毎年8月23日は、松茂町中喜来の呑海寺を会場に、「二十三夜」(主催:中喜来協議会)の祭礼が開催されます。せっかく視察に行ったのですが、うっかりカメラを忘れてしまい、手持ちのスマホで撮影してみました。
境内中央に設けられた櫓の周囲を、踊り手が輪になって「回り踊り」をします。「阿波おどり」に代表される“行進踊り”のイメージが強い徳島県では、「回り踊り」はマイナーな印象です。
櫓の上では、町指定無形民俗文化財「二上り音頭」が実演されます。太棹三味線を伴奏に、“音頭出し”が浄瑠璃くずし音頭を吟じます。近年、踊りやすいようにという考えから、拍子木を打つようになりましたが、本来は三味線と声(浄瑠璃くずし音頭)だけで踊っていました。
櫓の中央、黒いTシャツの人物は、三味線に取り組む少年です。伝統芸能に取り組む若者がいること、とてもうれしいですね。

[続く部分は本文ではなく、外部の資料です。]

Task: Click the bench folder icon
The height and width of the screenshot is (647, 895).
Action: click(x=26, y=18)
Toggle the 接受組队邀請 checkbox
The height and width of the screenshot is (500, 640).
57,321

一昨年から、吉野川市美郷の「廻り踊り」と交流しています。薄い青の法被が中喜来二上り音頭保存会、濃紺の法被が美郷廻り踊り保存会の面々です。
美郷の保存会から、山岳信仰で行われている法螺貝の実演披露がありました。
地元、喜来小学校の児童も参加して、踊りの輪は延べ1時間あまり(途中、数度の休憩あり)続けられました。